The Texas State Soil and Water Conservation Board (TSSWCB) is a state agency of Texas, headquartered in Temple. The commission exists to help conserve the soil and water and protect it from pollution.

The TSSWCB was formed on May 29, 1939, by the Texas Legislature, and was originally called the State Soil Conservation Board. It organized a board with five members, each from a different one of the five districts in the state. The first executive director was V. C. Marshall, who was promoted to the role from his board position. In 1949, the conservation zones were expanded from five to sixteen, which became 211 by 1991. The name was changed to the Texas State Soil and Water Conservation Board in 1965.

The TSSWCB is supported by funding from several sources, including both state and federal funds.
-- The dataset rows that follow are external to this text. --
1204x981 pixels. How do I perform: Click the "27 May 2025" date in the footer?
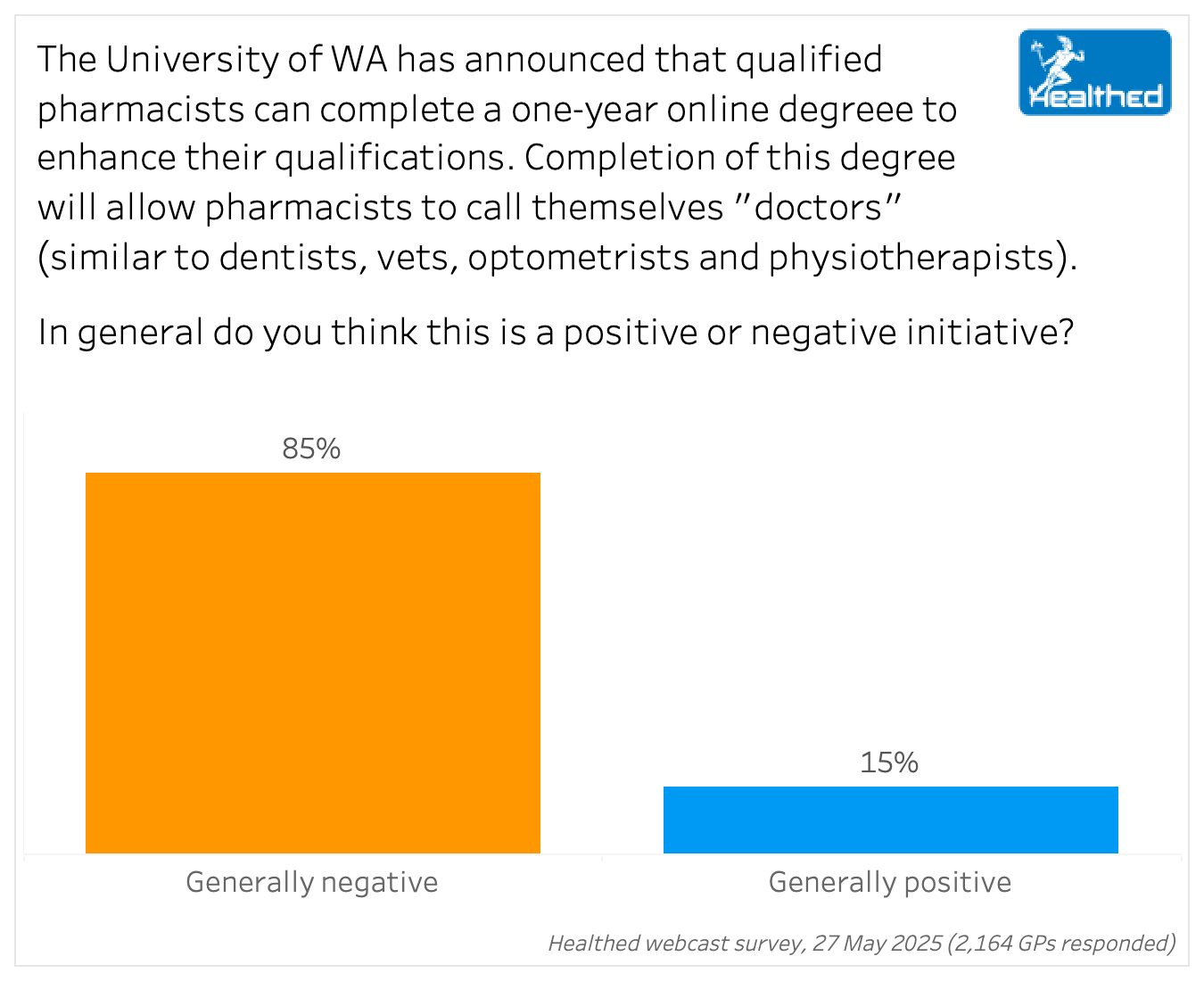pos(877,943)
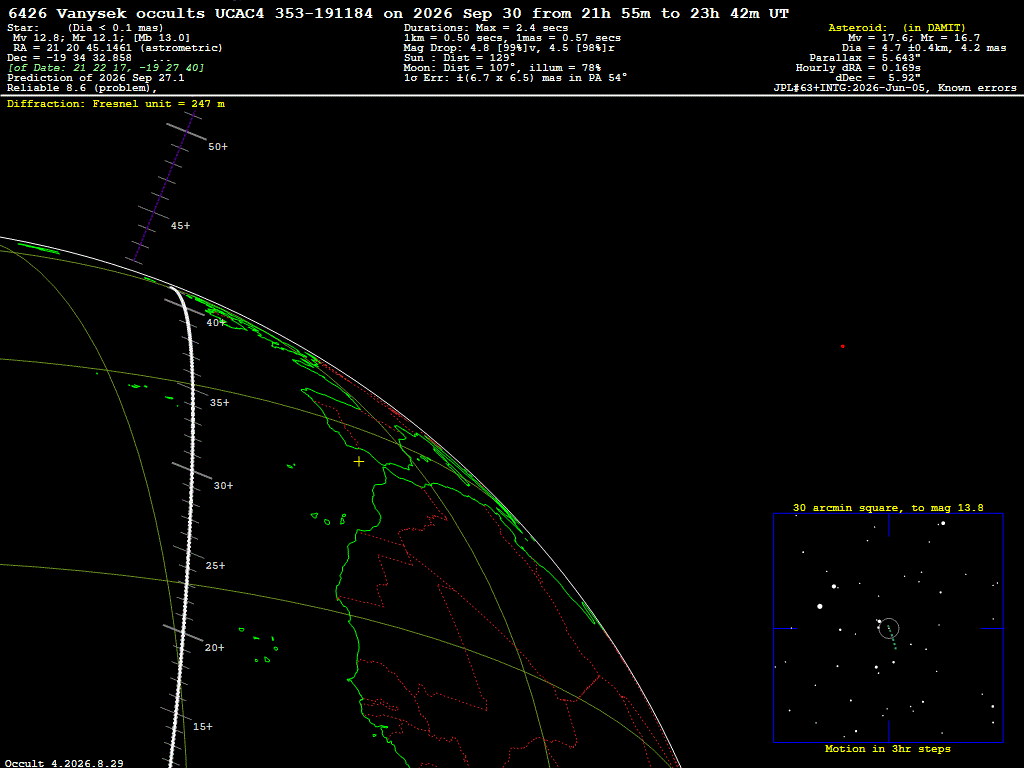
Task: Click the Motion in 3hr steps caption
Action: click(x=888, y=749)
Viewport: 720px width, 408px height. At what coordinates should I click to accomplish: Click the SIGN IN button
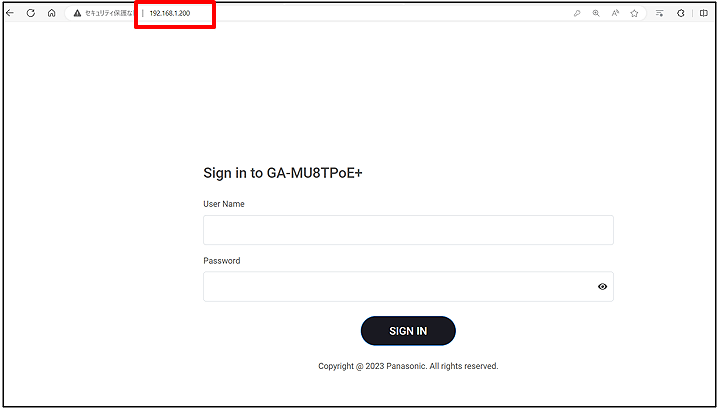click(x=408, y=331)
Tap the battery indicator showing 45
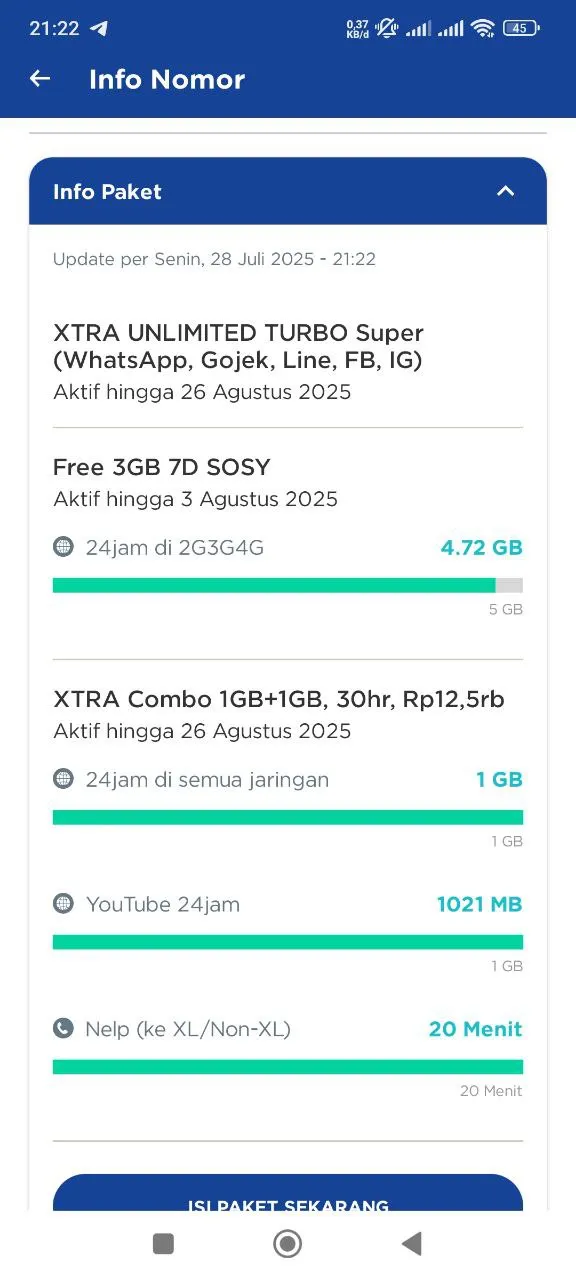This screenshot has width=576, height=1280. tap(521, 28)
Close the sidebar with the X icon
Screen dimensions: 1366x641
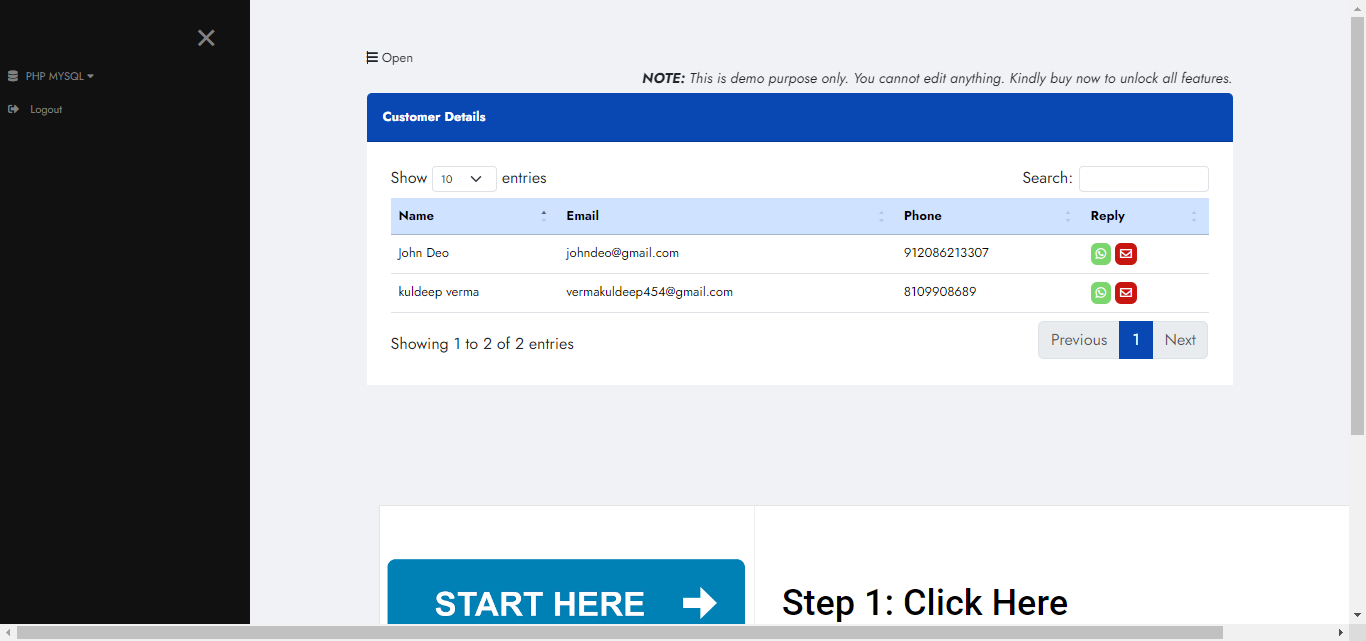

Over time, the agency's budget increased to support additional programs; in fiscal year 2010 its budget exceeded $28,000,000. In 2019 the legislature appropriated $150,000,000 to the TSSWCB from the "Rainy Day Fund" to support dam infrastructure programs after Hurricane Harvey. To conserve water and soil, the TSSWCB has funded the creation of terraces, over 1 billion feet of them. It also prevents flooding.

In 2025, the TSSWCB was accused of nepotism after the commission awarded a contract for a company a board member's son previously worked at, despite the fact the company having not bid to do the job.